Automated teller machine maker Nautilus Hyosung Holdings Inc. has been charged with obstruction of justice for submitting false documents to the government in its attempt to obtain U.S.antitrust approval of its proposed acquisition of a competing manufacturer of ATM systems in 2008. The altered documents allegedly misrepresented and minimized the competitive impact of Nautilus Hyosung Holdings Inc.’s proposed acquisition of Triton Systems of Delaware Inc., on the market for ATMs in the United States. Before the Department of Justice Antitrust Division reached a decision whether to challenge the transaction, the parties abandoned the proposed acquisition.

The Department of Justice announced on August 15 the filing of a two-count felony charge in the federal district court in Washington, D.C  against Nautilus Hyosung Holdings.
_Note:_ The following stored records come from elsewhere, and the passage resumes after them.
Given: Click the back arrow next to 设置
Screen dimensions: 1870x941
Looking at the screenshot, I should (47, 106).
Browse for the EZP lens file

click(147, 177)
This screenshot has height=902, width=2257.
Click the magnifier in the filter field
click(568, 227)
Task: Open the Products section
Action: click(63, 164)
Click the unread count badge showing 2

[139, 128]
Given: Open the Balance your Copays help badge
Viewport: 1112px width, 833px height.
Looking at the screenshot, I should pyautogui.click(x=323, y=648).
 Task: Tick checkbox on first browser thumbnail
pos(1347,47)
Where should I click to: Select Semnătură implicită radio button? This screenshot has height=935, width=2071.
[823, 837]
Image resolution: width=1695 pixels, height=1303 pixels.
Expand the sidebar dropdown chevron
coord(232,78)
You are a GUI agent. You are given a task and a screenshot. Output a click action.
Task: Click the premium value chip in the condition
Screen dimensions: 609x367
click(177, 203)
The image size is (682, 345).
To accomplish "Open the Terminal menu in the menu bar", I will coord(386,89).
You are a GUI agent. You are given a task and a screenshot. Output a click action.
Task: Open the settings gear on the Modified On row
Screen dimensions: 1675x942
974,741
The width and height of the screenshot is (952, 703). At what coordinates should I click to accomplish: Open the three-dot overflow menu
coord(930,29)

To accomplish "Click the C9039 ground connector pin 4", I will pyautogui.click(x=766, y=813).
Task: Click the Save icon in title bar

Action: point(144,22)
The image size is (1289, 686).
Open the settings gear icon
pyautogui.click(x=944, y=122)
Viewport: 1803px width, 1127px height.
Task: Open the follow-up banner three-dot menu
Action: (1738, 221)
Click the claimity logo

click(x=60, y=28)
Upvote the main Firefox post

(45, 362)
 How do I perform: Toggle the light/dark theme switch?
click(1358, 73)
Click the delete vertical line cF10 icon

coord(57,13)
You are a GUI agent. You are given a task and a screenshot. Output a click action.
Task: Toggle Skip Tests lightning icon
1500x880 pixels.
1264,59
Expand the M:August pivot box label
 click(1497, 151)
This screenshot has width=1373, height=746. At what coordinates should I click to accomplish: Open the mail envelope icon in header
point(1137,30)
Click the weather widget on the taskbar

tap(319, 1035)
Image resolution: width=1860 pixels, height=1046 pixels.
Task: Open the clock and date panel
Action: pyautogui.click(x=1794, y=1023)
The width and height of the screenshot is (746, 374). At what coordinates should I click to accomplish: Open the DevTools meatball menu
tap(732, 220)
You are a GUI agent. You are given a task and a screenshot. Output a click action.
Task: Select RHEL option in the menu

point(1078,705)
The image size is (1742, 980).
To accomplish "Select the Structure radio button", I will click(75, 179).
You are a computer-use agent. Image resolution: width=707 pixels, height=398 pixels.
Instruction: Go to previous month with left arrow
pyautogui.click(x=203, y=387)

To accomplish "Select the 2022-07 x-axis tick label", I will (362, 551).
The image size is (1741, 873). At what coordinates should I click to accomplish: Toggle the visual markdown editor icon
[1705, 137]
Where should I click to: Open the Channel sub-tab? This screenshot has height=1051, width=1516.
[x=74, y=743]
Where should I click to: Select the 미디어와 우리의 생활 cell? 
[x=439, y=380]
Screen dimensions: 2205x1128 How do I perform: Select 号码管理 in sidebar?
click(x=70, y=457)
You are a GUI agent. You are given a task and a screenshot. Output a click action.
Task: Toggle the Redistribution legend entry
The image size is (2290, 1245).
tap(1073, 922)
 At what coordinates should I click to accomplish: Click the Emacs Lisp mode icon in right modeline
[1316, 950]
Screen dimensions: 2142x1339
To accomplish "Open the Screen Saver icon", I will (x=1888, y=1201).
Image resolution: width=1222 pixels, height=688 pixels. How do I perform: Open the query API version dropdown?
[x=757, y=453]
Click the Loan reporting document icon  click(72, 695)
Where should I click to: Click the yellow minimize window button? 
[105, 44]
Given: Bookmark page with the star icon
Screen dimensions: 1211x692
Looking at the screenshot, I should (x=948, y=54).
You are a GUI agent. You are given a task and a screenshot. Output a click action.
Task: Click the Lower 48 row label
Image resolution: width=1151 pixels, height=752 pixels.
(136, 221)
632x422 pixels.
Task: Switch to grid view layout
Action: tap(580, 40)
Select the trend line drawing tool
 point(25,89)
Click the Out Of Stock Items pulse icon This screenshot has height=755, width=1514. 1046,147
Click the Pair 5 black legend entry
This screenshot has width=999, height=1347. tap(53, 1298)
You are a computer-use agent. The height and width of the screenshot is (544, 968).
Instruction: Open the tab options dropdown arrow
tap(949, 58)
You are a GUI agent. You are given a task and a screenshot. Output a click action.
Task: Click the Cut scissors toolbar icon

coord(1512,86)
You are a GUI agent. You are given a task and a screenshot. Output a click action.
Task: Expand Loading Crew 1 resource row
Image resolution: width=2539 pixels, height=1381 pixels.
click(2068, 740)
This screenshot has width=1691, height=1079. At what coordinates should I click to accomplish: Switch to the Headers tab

The company, a wholly-owned subsidiary of Korea-based Nautilus Hyosung Inc. (NHI), has agreed to plead guilty to violating 18 U.S.C. § 1512(c)(1) and to pay a $200,000 criminal fine ($100,000 per count), according to the Justice Department. The plea agreement is subject to court approval. Obstruction of justice carries a maximum criminal fine of $500,000 per count.

According to the two-count felony charge, NHI submitted false 4(c) documents to the Department of Justice and the Federal Trade Commission in conjunction with mandatory premerger filings made under the Hart-Scott-Rodino Antitrust Improvement Act. Then, NHI submitted additional false documents in response to a document request from the Antitrust Division. It is alleged that an executive of a company affiliated with, and acting on behalf of, Nautilus Hyosung Holdings and NHI altered and directed other corporate employees to alter existing corporate documents with the intent to impair their integrity and availability for use in an official proceeding.  The executive purportedly “misrepresented the market shares, competition, competitors, markets, potential for sales growth or expansion into product or geographic markets relating to the proposed transaction” in the intial filing and altered “business and strategic plans for the years 2006, 2007, and 2008.”

The Justice Department said that NHI and Nautilus Hyosung Holdings voluntarily disclosed that numerous documents had been altered before being submitted to the government. Moreover, the companies agreed to cooperate in the ongoing investigation.

The case is unusual because few, if any, obstruction of justice charges have followed a merger or other civil antitrust investigation. Obstruction of justice charges are not uncommon, however, in criminal antitrust investigations into bid rigging and price fixing.